Her face, in the lamplight, was the most unguarded face he had ever seen on her. She was smiling. It was a small luminous smile.
He crossed the room to her.
He did not say anything. He came up behind her, set his hands at her waist, and he drew her gently back against him. Edmund closed his arms around her, laying his cheek against the top of her head. She rested against him easily.
They stood like that, looking at Margaret in the quiet of the sitting room for some time.
The portrait had been painted the year before Margaret’s death.
She was thirty-one in it. Margaret was wearing the dark green velvet she had favored in the autumn.
Her hands were folded in her lap, around a small leather notebook the painter had included on Edmund’s request. The painter had captured the set of her mouth that had been Margaret’s usual expression, the steady close attention of her gray eyes, and the private smile she had used only with the people she had known well.

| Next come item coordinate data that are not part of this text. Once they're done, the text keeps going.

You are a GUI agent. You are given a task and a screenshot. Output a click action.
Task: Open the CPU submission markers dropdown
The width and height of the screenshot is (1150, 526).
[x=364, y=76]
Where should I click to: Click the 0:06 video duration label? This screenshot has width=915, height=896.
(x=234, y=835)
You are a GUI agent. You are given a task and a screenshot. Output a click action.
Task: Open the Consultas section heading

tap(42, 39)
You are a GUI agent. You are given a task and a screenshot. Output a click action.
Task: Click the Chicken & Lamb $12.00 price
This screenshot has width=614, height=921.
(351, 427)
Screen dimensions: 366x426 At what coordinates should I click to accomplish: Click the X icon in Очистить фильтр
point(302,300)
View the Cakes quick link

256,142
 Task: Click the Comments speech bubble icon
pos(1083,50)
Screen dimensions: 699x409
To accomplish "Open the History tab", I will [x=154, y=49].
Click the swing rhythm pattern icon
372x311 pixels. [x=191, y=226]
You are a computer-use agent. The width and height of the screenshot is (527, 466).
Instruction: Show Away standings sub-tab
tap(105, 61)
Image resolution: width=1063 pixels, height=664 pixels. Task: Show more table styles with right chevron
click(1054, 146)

“She would have liked you, Sophia.”
His voice was very low.
Sophia turned her head, by a small motion, to lay her cheek against the crook of his shoulder.
“I hope so.”
“She would have. I know she would have.”
He looked at Margaret’s portrait again. The painter had caught something in her eyes that Edmund had spent three years refusing to see, the same watchful, asking quality Sophia had found in them not long after she came to live in the house. He saw it then. It no longer looked to him like fear.
Margaret had set down what she had needed to set down, and it had been read, and it had been carried, and it had brought the man who killed her into a room with constables.
The question her eyes had held for three years had, at last, been answered. Edmund stood in the firelight with his wife in his arms looking at his first wife on the wall, and there was no part of him in that moment that was not at peace.
Sophia turned in his arms.
She lifted her face. He bent his. They did not kiss, that time. They stood with their foreheads pressed against one another and their arms around one another. The clock ticked, and the fire settled in the grate, and the household was quiet on all the floors below them.
There was nothing further required to be said.
They had said the only thing that mattered. The rest, they had the rest of their lives to attend to.